» **YOUR INSTRUCTIONS**
The answer is all of the entries below, repeated exactly and free of pictures.
┌─ EXERCISE DATA
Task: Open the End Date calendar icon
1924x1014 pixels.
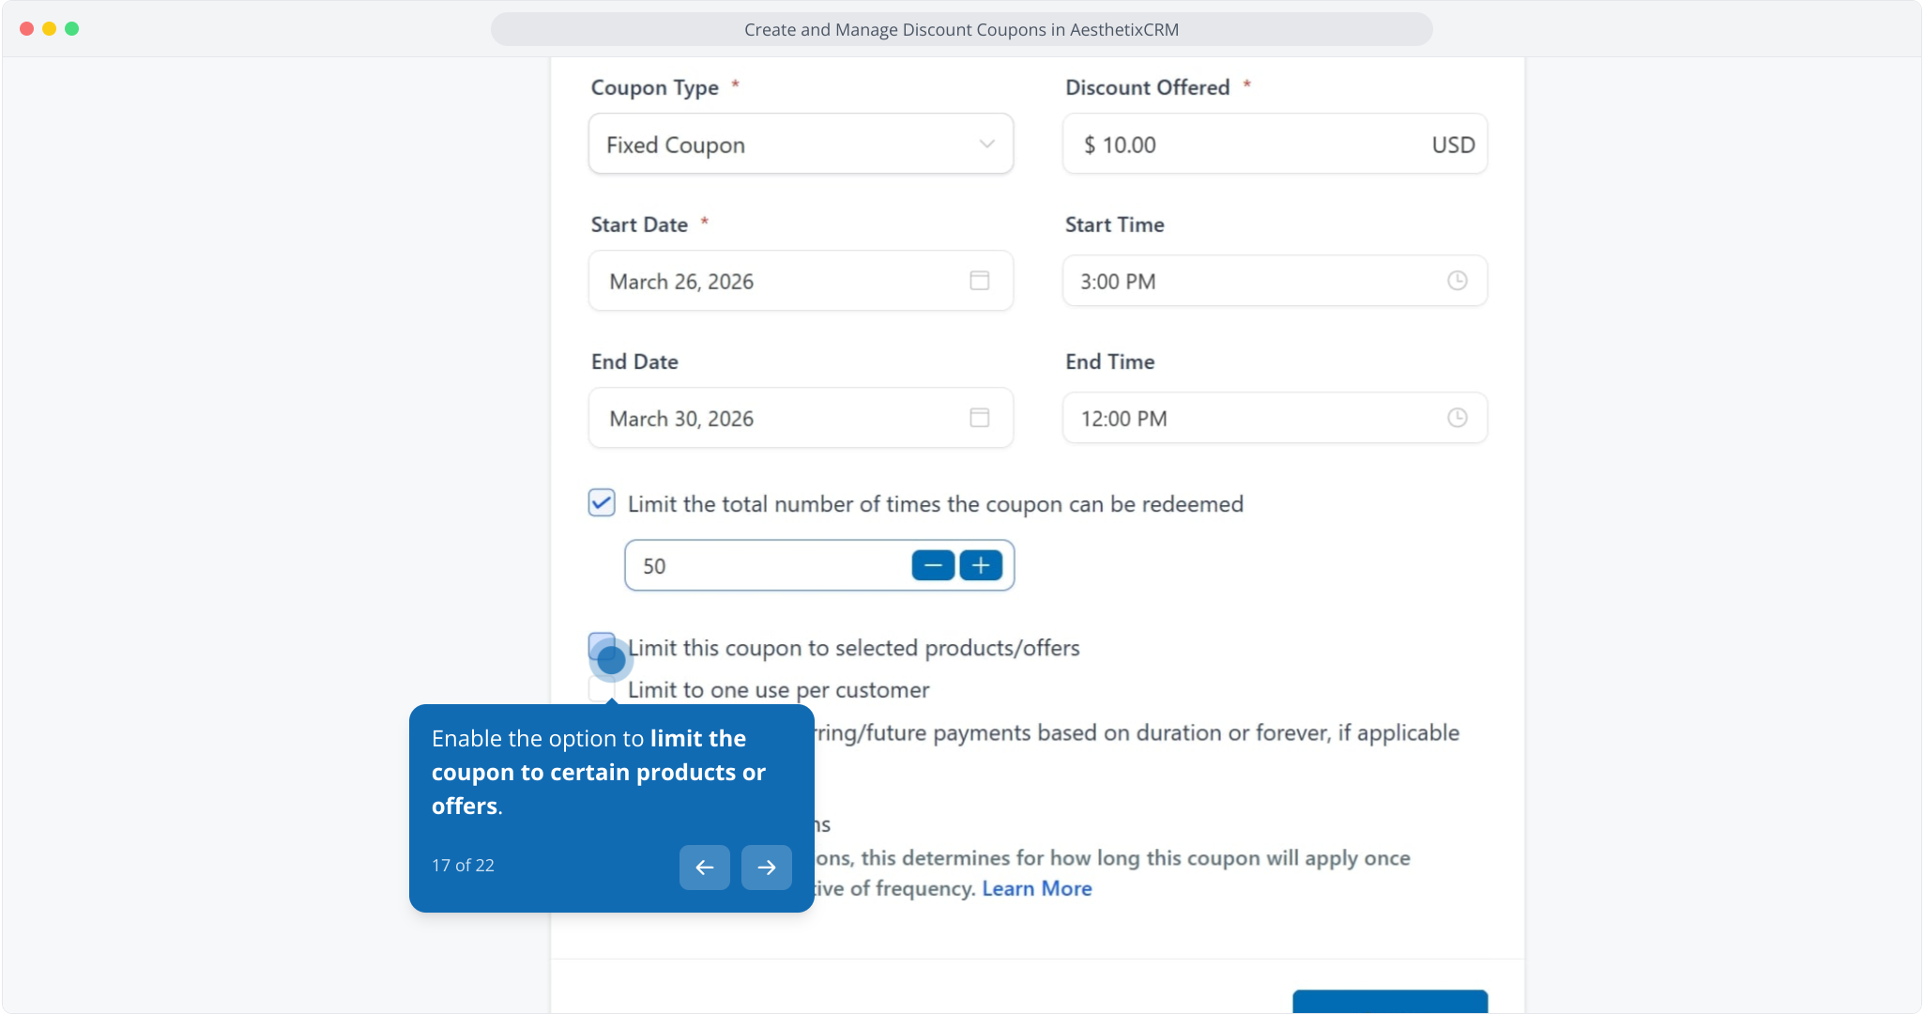Action: pos(979,418)
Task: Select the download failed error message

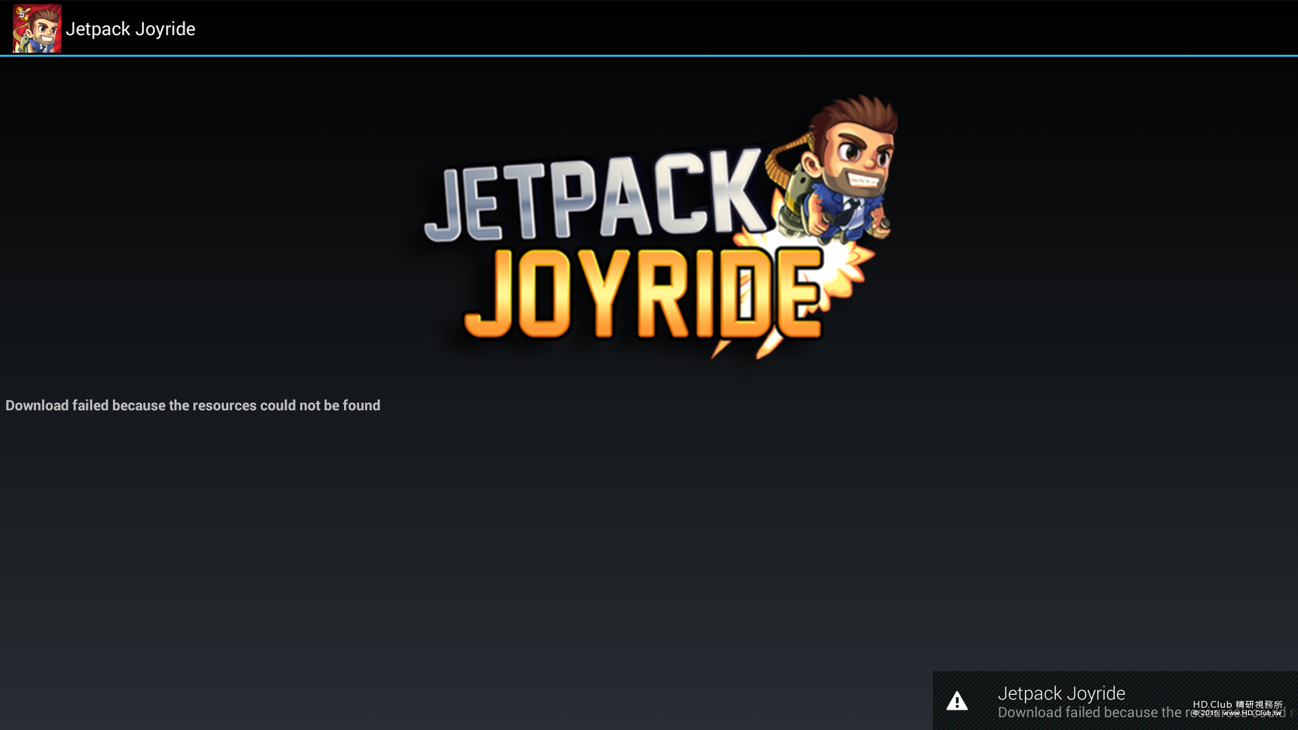Action: coord(193,406)
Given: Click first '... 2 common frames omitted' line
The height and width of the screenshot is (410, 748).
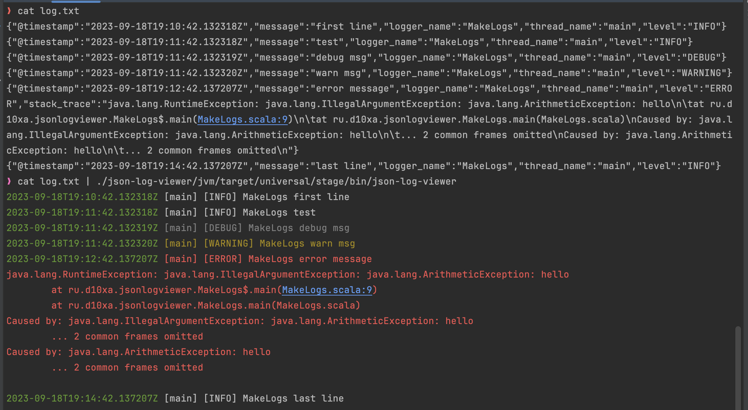Looking at the screenshot, I should (127, 336).
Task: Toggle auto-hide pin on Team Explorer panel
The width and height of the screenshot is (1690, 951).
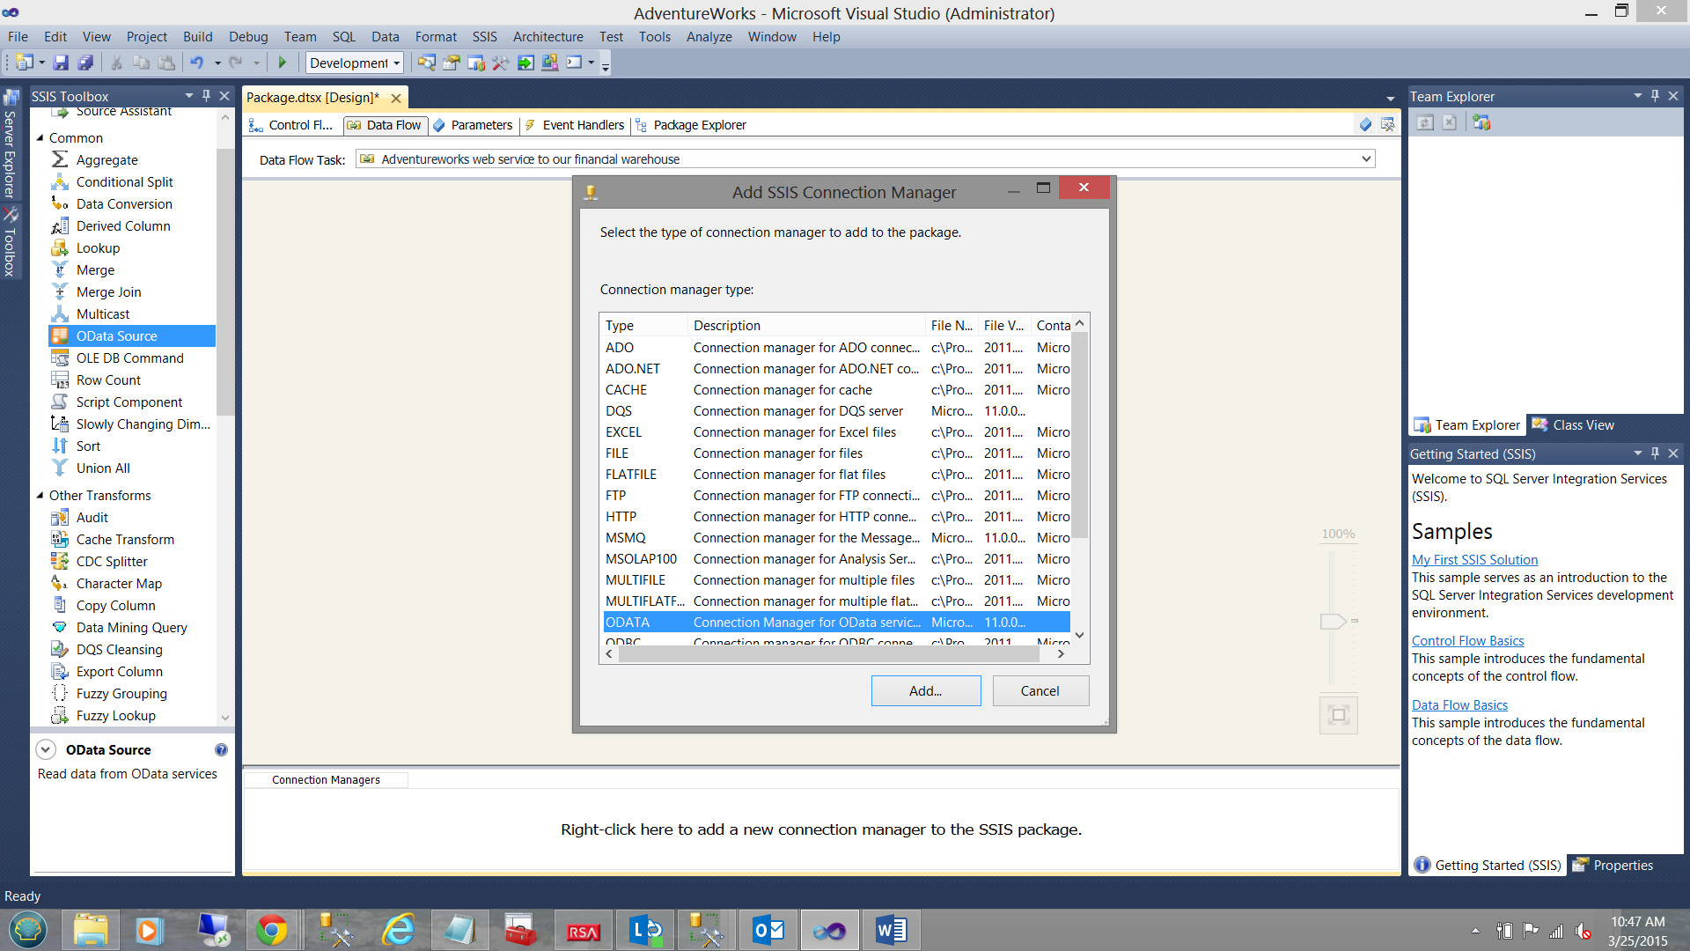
└─
» **SOLUTION FOR THIS PROBLEM**
Task: Open the End Date calendar icon
1924x1014 pixels.
Action: pos(979,418)
Task: Select the download failed error message

Action: coord(193,406)
Given: Click first '... 2 common frames omitted' line
The height and width of the screenshot is (410, 748).
Looking at the screenshot, I should (127, 336).
Task: Toggle auto-hide pin on Team Explorer panel
The width and height of the screenshot is (1690, 951).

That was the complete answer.